Nevertheless, as NAND chips go beyond their rated P/E cycle quantities, NAND bit errors increase. With a more powerful ECC algorithm in SSDs and NAND controllers, one can still correct the data coming off the NAND chips. However at some point beyond 24 bit ECC this probably becomes unsustainable. (See interesting post by NexGen on ECC capabilities as NAND die size shrinks).
Not sure how to bridge the gap between 3-5K P/E cycles and the 300 P/E cycles being seen by storage vendors above but this may be a function of prototype vs. production technology and possibly it had other characteristics they were interested in.
But given the declining endurance of NAND below 20nm, some industry players are investigating other solid state storage technologies to replace NAND, e.g., MRAM, FeRAM, PCM and ReRAM all of which are current contenders, at least from a research perspective.
MRAM is currently available in small capacities from Everspin and elsewhere but hasn’t really come up with similar densities on the order of today’s NAND technologies.

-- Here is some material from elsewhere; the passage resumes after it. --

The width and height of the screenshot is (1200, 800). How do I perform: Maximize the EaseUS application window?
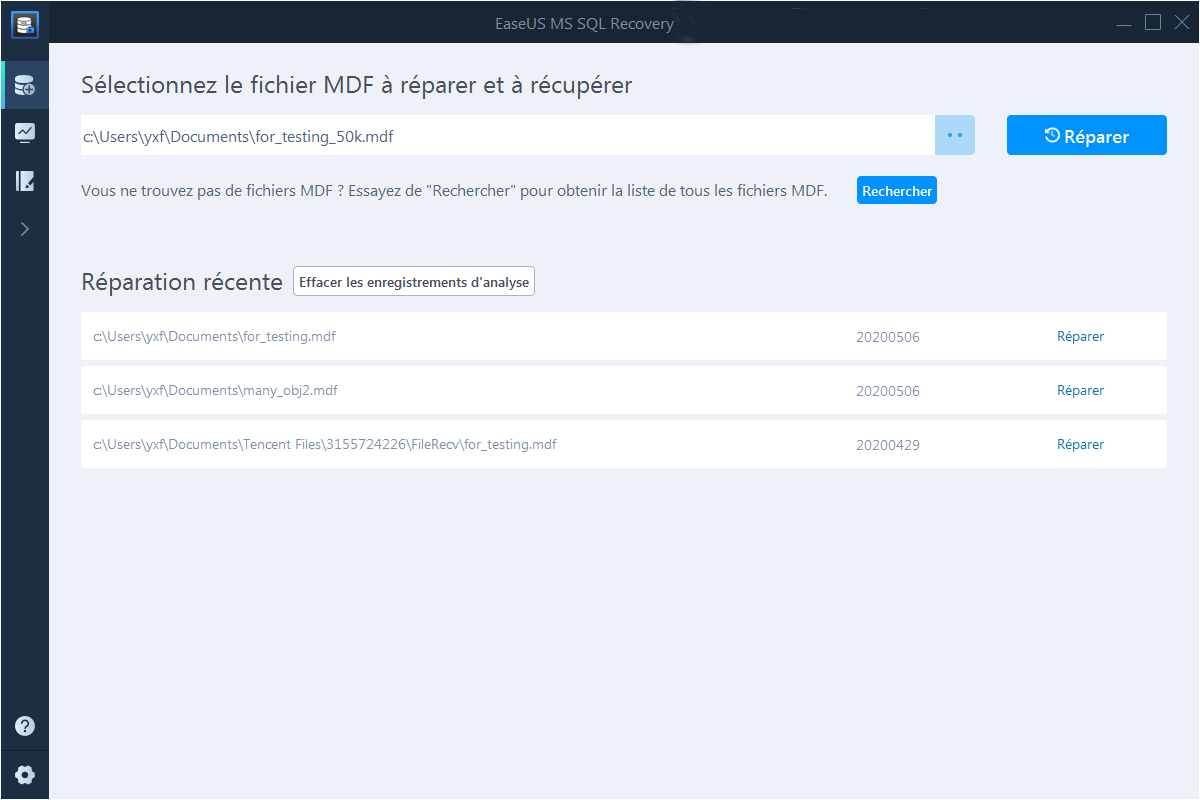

ReRAM is starting to emerge in low power applications as a substitute for SRAM/DRAM, but it’s still early yet.
I haven’t heard much about FeRAM other than last year researchers at Purdue having invented a new non-destructive read FeRAM they call FeTRAM. Standard FeRAMs are already in commercial use, albeit in limited applications from Ramtron and others but density is still a hurdle and write performance is a problem.
Recently the PCM approach has heated up as PCM technology is now commercially available being released by Micro. Yes the technology has a long way to go to catch up with NAND densities (available at 45nm technology) but it’s yet another start down a technology pathway to build volume and research ways to reduce cost, increase density and generally improve the technology. In the mean time I hear it’s an order of magnitude faster than NAND.
Racetrack memory, a form of MRAM using wires to store multiple bits, isn’t standing still either. Last December, IBM announced they have demonstrated Racetrack memory chips in their labs. With this milestone IBM has shown how a complete Racetrack memory chip could be fabricated on a CMOS technology lines.
However, in the same press release from IBM on recent research results, they announced a new technique to construct CMOS compatible graphene devices on a chip. As we have previously reported, another approach to replacing standard NAND technology uses graphene transistors to replace the storage layer of NAND flash. Graphene NAND holds the promise of increasing density with much better endurance, retention and reliability than today’s NAND.
So as of today, NAND is still the king of solid state storage technologies but there are a number of princelings and other emerging pretenders, all vying for its throne of tomorrow.